Security issues with Bpost’s parcel tracking website
A VRT News investigation has uncovered security and privacy issues with the website of the Belgian post office Bpost. Users of the site were not only able to look up the details of a parcel that was on its way to them or their recipient, but also the details of parcels destined for some other recipients. The details given include a code required to pick up the parcel from a Post Point or a Bpost parcel collection machine. Bpost has since corrected the security breach.
Whenever you send or are being sent a parcel via the Belgian post office Bpost you are given a tracking and tracing code. The code enables you to track the parcel on Bpost's website. The code should be strictly personal and specific to a one parcel. However, an IT professional that contacted VRT News discovered by chance that he was able to access the details of numerous parcels that were not destined for him.

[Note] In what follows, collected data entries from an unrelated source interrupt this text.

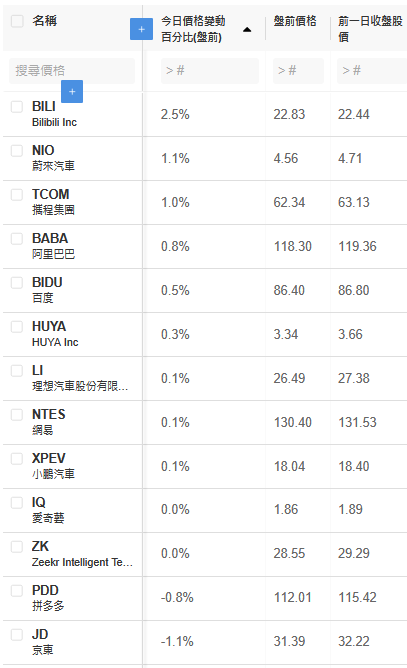
Task: Click the blue plus button beside 名稱 header
Action: [141, 29]
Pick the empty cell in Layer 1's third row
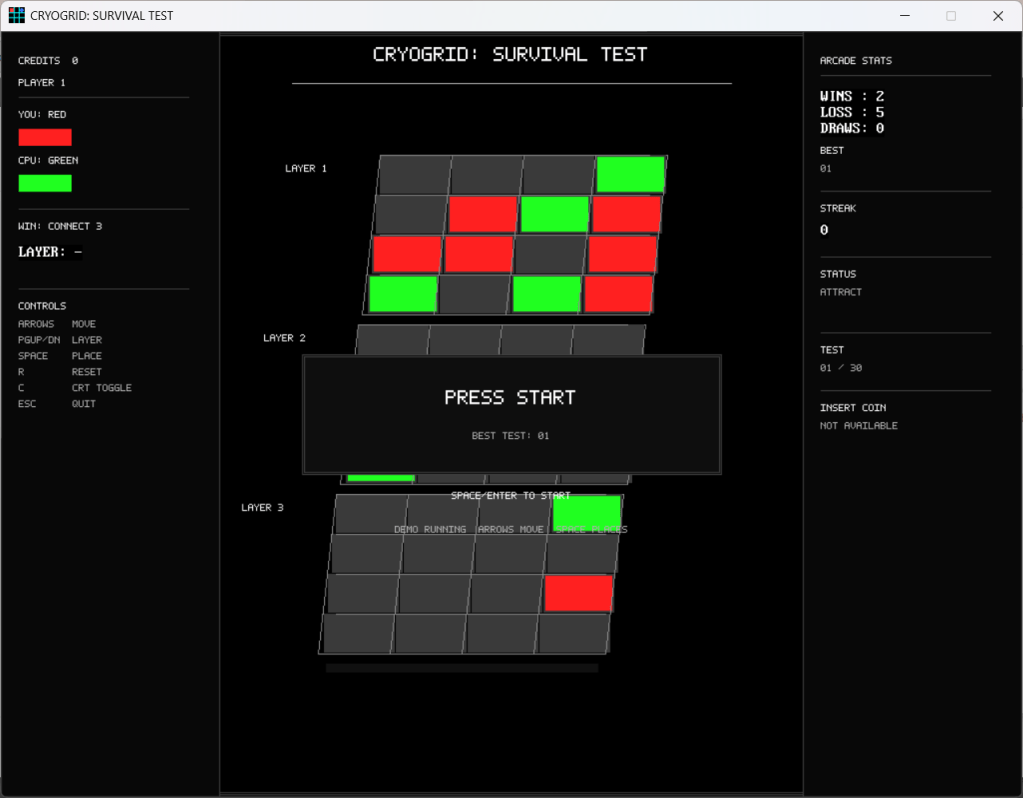Viewport: 1023px width, 798px height. [549, 254]
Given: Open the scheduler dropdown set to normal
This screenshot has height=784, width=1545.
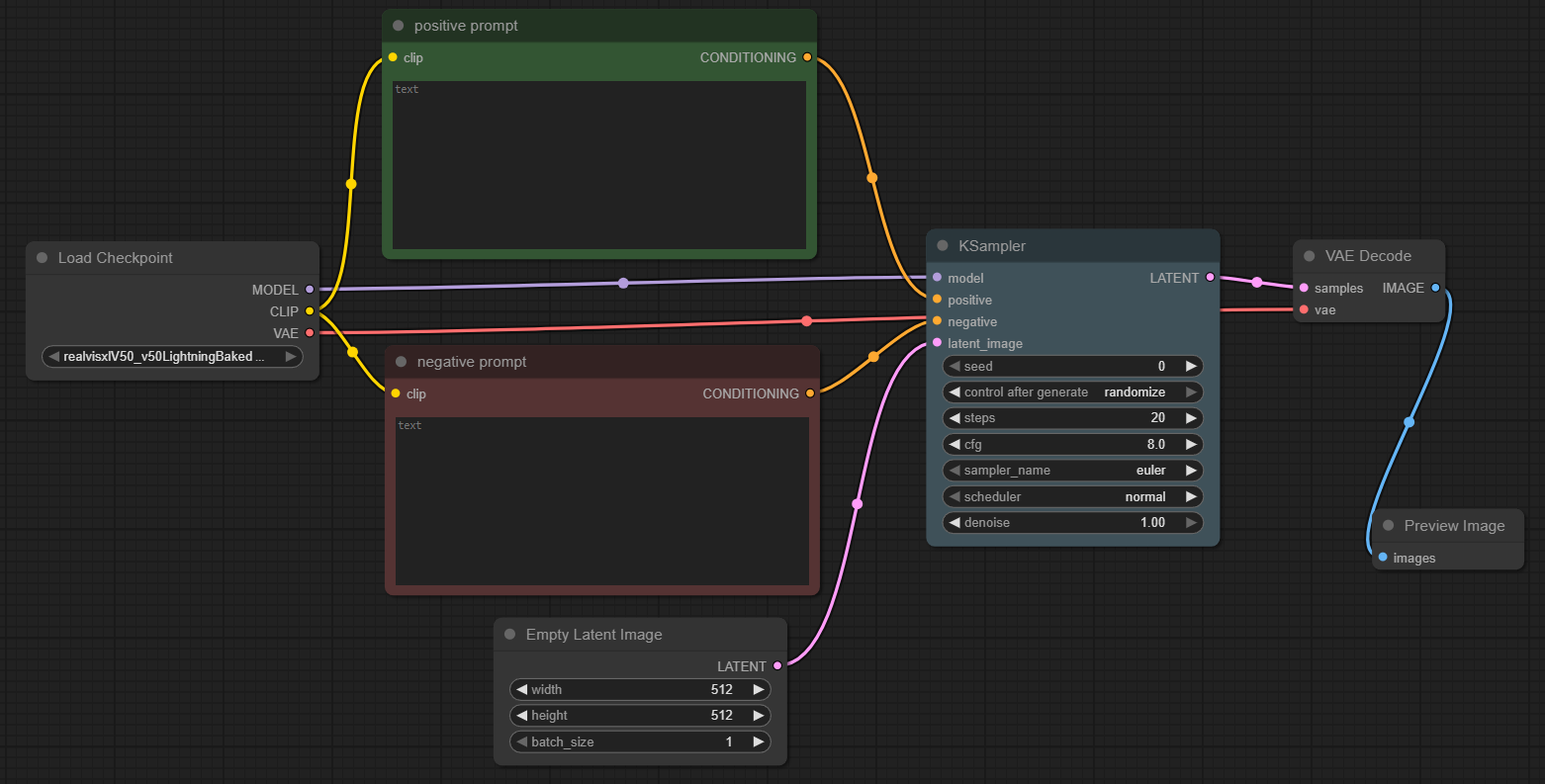Looking at the screenshot, I should click(x=1072, y=496).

By using the search function on Bpost’s track and trace website he was able not only to find name of the parcel’s recipient, but also the place where the parcel would be delivered and the unique code number to be used when collecting it from a Post Point or from a parcel collection machine. It is important to mention that the details of not every parcel in the system could be accessed, but rather a limited number of parcels that had mainly been sent by private individuals.
However, this not only constitutes an infringement of privacy laws, but also makes it possible to go and collect a parcel that was destined for someone else. It is a busy period for postal and parcel services in many countries, including Belgium. Pressure of work means that staff in Post Points (shops that offer some postal services, including parcel collection) sometimes don’t ask people to show them their identity card when they go and collect a parcel. The Bpost code is sufficient as is the case when going to collect a parcel from a parcel collection machine.
VRT News put it to the test
On the Bpost website VRT News found the details of a parcel that was to be delivered to a woman called Saartje. We called Saartje and asked her permission for us to try and collect her parcel using nothing more than the information we had found on the website. She agreed and we were able to collect the parcel from a Post Point. We then took it to its rightful recipient.
In the meantime, Bpost has resolved the security issue with its website. A post office spokesperson told VRT News that it is now only possible to look up the tracking and tracing details of a parcel using the unique barcode number.